Las bebidas gaseosas son extremadamente populares en todo el mundo, pero su consumo regular puede provocar una serie de problemas de salud.


Desde el aumento de peso hasta el daño óseo, el alto contenido de azúcar y productos químicos de los refrescos presenta riesgos que van más allá del simple concepto de calorías “vacías”.


Aquí tienes algunos de los efectos nocivos de estas bebidas en el cuerpo.


Ayuda al aumento de peso


Los refrescos son una fuente importante de azúcares añadidos y prácticamente no contienen nutrientes. Los azúcares líquidos que contienen evitan los mecanismos naturales de saciedad, lo que conduce a una ingesta calórica excesiva.
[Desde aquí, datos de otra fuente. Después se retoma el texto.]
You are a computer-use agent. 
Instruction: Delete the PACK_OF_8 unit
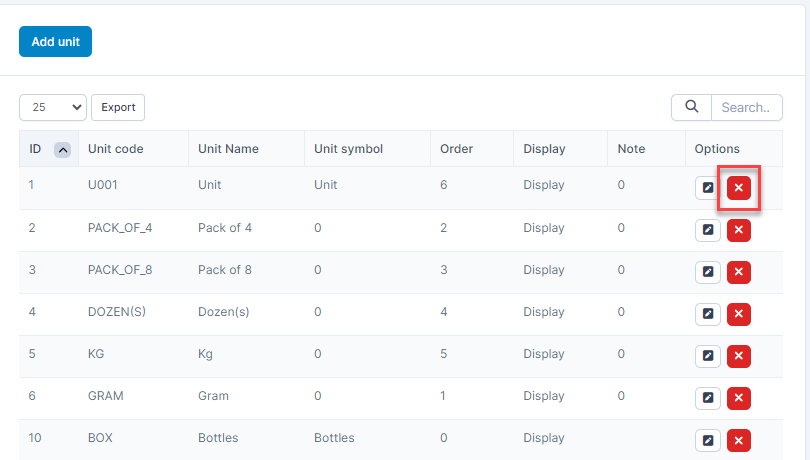point(738,272)
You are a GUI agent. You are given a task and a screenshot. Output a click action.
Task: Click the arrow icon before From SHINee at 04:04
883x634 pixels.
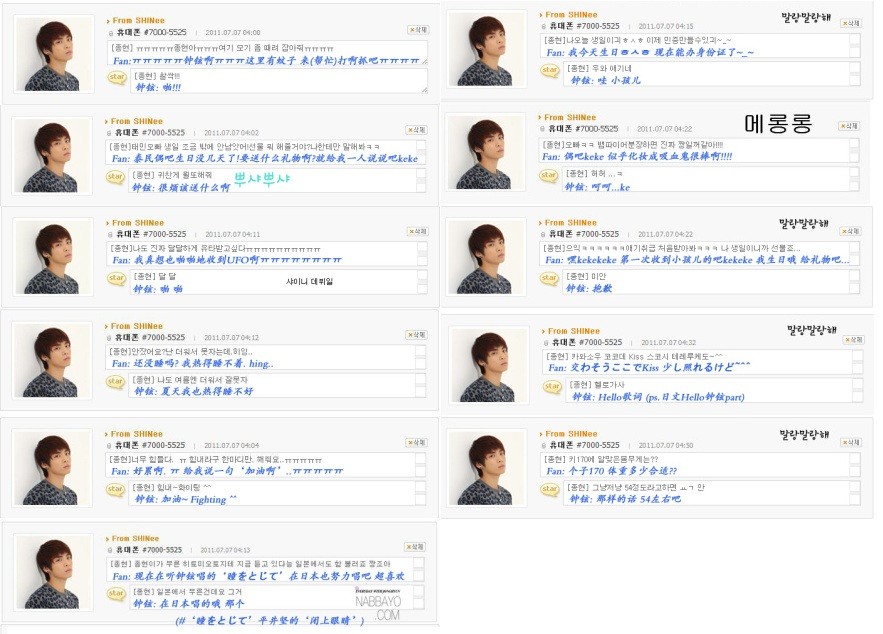coord(107,434)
Los estudios muestran que las personas que beben bebidas azucaradas todos los días tienen más probabilidades de aumentar de peso y desarrollar obesidad que aquellas que las evitan.


Impacto en la salud ósea


Una de las preocupaciones comunes relacionadas con las bebidas gaseosas es el riesgo de debilitamiento de los huesos. Aunque se cree que el ácido fosfórico interfiere con el metabolismo del calcio, no se ha demostrado un vínculo directo.

El verdadero problema es la sustitución: las personas suelen beber refrescos en lugar de bebidas ricas en calcio (como la leche), lo que reduce la ingesta de calcio.
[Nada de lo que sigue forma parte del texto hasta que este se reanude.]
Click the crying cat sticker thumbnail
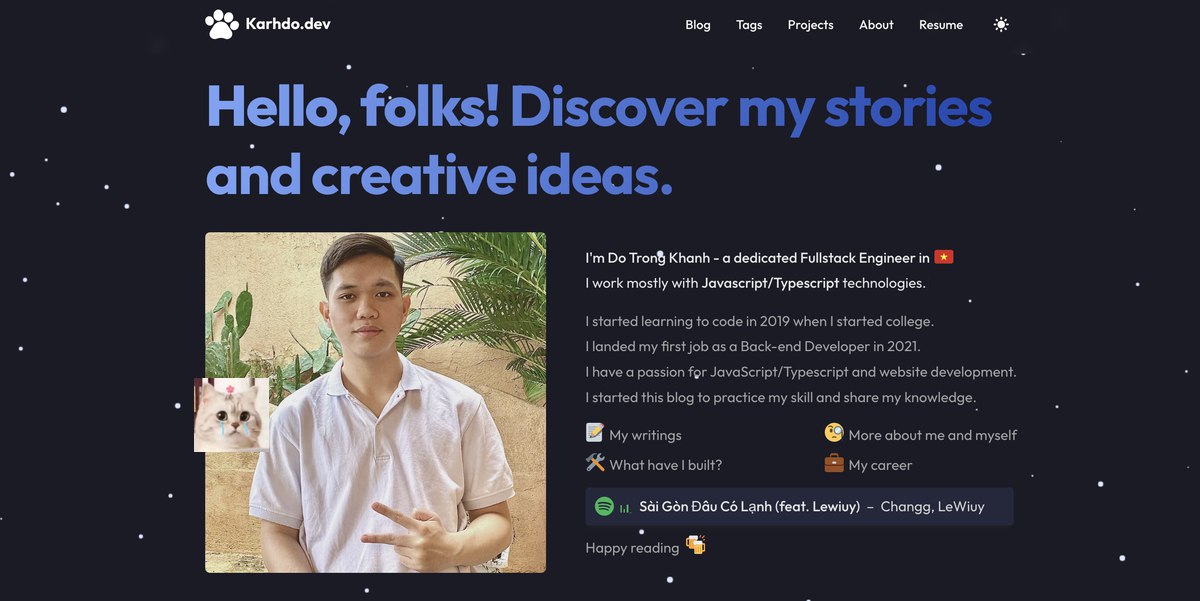 click(x=231, y=415)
Una ingesta suficiente de calcio puede neutralizar los efectos negativos de la cafeína y mantener los huesos sanos a largo plazo.
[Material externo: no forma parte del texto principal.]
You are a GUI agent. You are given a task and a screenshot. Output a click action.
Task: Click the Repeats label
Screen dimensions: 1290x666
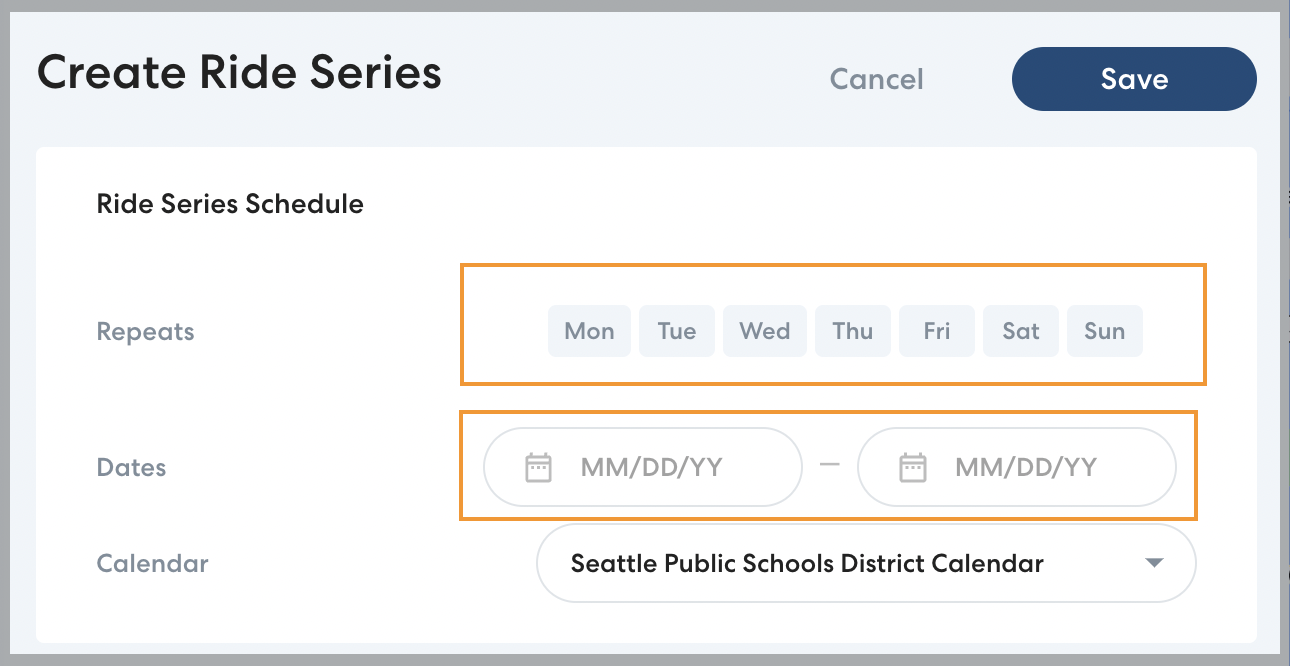point(145,332)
Las aguas con gas sin azúcar, sin ácido fosfórico y sin cafeína (por ejemplo, el agua mineral con gas) no se consideran perjudiciales para la salud ósea.


Glucemia y riesgo de diabetes


Los refrescos azucarados provocan picos rápidos de glucosa en sangre y aumentan la resistencia a la insulina con el tiempo. Una sola lata al día se asocia con un mayor riesgo de diabetes tipo 2. Según un estudio, cada aumento de 150 calorías “azucaradas” al día incrementa el riesgo de diabetes en un 1,1 %.


Esteatosis hepática no alcohólica (NAFLD)


La fructosa, ingrediente principal de los refrescos, se metaboliza en el hígado. Un consumo excesivo puede provocar acumulación de grasa y el desarrollo de esteatosis hepática no alcohólica, una afección que puede derivar en complicaciones graves, de ahí la importancia de limitar el consumo de bebidas azucaradas.


Daño dental


La combinación de ácidos y azúcares en las bebidas gaseosas crea un entorno que favorece la destrucción del esmalte dental. Los ácidos fosfórico y carbónico atacan el esmalte, y los azúcares alimentan las bacterias que producen aún más ácidos. El consumo regular aumenta significativamente el riesgo de caries e infecciones.


Riesgos cardiovasculares


El consumo prolongado de refrescos se ha asociado con un aumento de la presión arterial, del colesterol “malo” (LDL) y de enfermedades cardiovasculares. Los estudios muestran que consumir una porción de refresco al día aumenta en un 20 % el riesgo de infarto o muerte de origen cardíaco.